How will Sony and the rest of the industry respond? Microsoft’s rival in the game industry won the last decade of console gaming by focusing on first-party exclusive games. And with the PS5 and a stronger focus on building out a services business, the PlayStation platform is stronger than ever.

  • Yet Sony now faces substantial competition from this new generation of Xbox, as well as serious complications to its third-party library now that Microsoft owns not one, but two of the largest formerly independent publishers.
  • The PlayStation maker is working on its own Game Pass competitor, and it also has a cloud gaming service and virtual reality business, too. The question now for Sony is whether it has to acquire a major publisher of its own to execute on its ecosystem vision.
  • Sony has close ties to Fortnite maker Epic Games, including two major rounds of investment totaling nearly half a billion dollars in recent years.

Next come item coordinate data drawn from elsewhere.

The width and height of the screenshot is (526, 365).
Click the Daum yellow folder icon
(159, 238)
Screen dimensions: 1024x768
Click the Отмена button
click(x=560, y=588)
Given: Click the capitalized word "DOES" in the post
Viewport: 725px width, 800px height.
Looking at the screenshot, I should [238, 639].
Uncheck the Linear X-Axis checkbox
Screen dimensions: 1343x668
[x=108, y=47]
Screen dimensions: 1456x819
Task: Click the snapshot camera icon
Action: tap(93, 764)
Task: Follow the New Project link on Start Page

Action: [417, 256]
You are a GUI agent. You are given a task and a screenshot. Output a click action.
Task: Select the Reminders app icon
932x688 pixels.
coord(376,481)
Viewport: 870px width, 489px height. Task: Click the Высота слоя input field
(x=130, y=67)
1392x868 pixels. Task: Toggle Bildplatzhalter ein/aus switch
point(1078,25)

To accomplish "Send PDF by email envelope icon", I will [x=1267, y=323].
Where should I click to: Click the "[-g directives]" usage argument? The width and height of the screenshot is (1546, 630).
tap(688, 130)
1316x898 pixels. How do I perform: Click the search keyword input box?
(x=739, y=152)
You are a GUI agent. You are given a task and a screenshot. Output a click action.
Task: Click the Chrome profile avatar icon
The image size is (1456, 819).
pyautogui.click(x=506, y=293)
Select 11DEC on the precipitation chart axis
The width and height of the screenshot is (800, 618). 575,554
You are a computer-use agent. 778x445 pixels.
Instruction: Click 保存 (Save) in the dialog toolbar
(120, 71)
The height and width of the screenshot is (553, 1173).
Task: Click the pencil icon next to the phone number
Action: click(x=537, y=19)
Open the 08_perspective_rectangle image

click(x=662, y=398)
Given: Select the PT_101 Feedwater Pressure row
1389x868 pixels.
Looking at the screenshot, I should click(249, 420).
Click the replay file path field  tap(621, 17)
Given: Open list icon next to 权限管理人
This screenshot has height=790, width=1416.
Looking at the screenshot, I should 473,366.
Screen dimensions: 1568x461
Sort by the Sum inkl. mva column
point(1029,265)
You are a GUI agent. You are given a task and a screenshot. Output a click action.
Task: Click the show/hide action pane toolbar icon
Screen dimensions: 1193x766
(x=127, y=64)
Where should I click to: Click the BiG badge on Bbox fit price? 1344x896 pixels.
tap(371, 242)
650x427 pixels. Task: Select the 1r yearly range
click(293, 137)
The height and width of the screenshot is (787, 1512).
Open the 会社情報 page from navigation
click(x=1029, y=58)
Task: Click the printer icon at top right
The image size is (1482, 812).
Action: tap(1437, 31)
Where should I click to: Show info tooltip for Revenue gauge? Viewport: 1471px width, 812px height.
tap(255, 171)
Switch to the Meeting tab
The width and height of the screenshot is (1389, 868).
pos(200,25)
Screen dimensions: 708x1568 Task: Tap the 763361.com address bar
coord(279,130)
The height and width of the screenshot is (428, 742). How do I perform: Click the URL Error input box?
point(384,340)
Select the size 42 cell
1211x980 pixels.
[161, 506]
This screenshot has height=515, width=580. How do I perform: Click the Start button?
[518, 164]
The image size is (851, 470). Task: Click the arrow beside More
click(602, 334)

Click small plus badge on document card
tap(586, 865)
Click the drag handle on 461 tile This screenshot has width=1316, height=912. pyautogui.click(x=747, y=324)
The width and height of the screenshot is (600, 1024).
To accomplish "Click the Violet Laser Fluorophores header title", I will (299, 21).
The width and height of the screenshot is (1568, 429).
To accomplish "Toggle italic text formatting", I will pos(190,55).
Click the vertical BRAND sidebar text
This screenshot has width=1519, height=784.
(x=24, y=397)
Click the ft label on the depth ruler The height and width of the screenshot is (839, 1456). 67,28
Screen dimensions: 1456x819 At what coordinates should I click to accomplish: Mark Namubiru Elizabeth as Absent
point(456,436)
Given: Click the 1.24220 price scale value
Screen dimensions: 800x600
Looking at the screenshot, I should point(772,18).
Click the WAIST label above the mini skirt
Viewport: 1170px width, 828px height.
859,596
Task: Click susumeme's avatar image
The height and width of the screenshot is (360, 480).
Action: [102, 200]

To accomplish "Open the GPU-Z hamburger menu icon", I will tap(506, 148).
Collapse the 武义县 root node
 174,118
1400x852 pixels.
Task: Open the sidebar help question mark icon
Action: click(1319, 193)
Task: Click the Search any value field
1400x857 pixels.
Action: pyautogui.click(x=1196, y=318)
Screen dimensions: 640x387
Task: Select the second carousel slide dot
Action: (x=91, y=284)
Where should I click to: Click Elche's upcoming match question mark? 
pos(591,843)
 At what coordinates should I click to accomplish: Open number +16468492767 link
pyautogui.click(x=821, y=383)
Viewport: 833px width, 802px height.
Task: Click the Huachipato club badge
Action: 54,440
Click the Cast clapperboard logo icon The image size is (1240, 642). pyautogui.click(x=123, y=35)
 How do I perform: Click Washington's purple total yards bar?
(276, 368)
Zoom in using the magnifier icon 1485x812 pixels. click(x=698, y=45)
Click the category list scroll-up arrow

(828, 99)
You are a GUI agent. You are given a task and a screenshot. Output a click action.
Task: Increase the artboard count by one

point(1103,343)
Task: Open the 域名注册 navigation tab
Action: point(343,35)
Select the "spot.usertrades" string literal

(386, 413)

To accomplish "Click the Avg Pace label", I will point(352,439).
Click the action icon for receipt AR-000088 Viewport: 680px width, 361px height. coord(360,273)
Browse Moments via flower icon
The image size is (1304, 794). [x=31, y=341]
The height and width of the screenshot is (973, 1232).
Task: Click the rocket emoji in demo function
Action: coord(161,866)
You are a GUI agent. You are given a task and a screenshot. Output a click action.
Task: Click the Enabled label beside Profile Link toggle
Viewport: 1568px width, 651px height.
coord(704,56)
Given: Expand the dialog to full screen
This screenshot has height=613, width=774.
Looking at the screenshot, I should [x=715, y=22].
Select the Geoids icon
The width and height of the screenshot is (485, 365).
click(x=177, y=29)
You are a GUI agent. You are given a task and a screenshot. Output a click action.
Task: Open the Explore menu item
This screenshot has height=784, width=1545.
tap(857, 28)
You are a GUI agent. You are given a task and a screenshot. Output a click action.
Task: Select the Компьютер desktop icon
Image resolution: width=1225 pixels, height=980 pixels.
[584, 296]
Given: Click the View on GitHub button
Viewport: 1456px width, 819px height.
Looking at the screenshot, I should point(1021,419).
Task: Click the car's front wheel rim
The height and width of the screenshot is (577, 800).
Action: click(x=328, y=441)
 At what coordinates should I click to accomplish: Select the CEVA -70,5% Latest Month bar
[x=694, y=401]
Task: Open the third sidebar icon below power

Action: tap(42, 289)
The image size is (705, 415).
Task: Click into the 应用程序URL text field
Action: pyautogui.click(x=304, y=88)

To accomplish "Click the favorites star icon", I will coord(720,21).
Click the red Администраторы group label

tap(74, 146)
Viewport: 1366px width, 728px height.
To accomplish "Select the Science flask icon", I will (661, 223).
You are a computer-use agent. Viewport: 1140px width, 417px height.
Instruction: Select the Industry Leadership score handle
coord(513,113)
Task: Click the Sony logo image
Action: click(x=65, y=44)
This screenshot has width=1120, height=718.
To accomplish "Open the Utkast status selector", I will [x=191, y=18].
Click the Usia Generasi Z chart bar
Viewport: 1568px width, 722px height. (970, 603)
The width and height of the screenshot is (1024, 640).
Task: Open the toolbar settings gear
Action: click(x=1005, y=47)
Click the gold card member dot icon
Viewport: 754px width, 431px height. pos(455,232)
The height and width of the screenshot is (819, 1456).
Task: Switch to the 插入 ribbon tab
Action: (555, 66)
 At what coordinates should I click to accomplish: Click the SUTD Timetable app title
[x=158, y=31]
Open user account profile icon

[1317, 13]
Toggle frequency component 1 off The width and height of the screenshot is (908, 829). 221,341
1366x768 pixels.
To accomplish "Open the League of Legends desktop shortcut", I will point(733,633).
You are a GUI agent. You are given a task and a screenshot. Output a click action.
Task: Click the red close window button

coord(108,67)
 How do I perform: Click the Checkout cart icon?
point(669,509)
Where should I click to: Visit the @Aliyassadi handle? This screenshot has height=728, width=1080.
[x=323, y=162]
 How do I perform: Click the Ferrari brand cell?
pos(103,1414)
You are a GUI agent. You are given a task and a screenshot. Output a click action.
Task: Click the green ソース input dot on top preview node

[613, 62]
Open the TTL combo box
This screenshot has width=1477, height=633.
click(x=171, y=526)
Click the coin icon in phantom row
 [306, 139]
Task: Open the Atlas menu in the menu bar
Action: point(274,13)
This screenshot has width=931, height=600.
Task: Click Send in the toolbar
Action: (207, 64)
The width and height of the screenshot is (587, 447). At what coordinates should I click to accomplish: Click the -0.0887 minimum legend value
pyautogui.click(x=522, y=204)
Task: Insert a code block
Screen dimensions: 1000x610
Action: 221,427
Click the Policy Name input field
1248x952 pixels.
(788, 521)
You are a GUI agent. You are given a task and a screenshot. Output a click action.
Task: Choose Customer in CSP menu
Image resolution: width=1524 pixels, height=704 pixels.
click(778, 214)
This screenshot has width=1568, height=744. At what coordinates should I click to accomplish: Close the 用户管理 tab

But few game makers may be as willing to become PlayStation exclusive developers, whereas Microsoft releases all of its first-party titles on PC in addition to console. Sony is now following suit, but at a much slower clip to avoid undermining hardware sales.
  • Other small to medium-sized game developers may now be eyeing the market with trepidation, wondering whether a sale to one of the large console makers or acquisition-hungry conglomerates like Tencent, NetEase or Embracer Group may be the only way to survive a future dominated by subscription platforms, cloud gaming and an increased focus on mobile.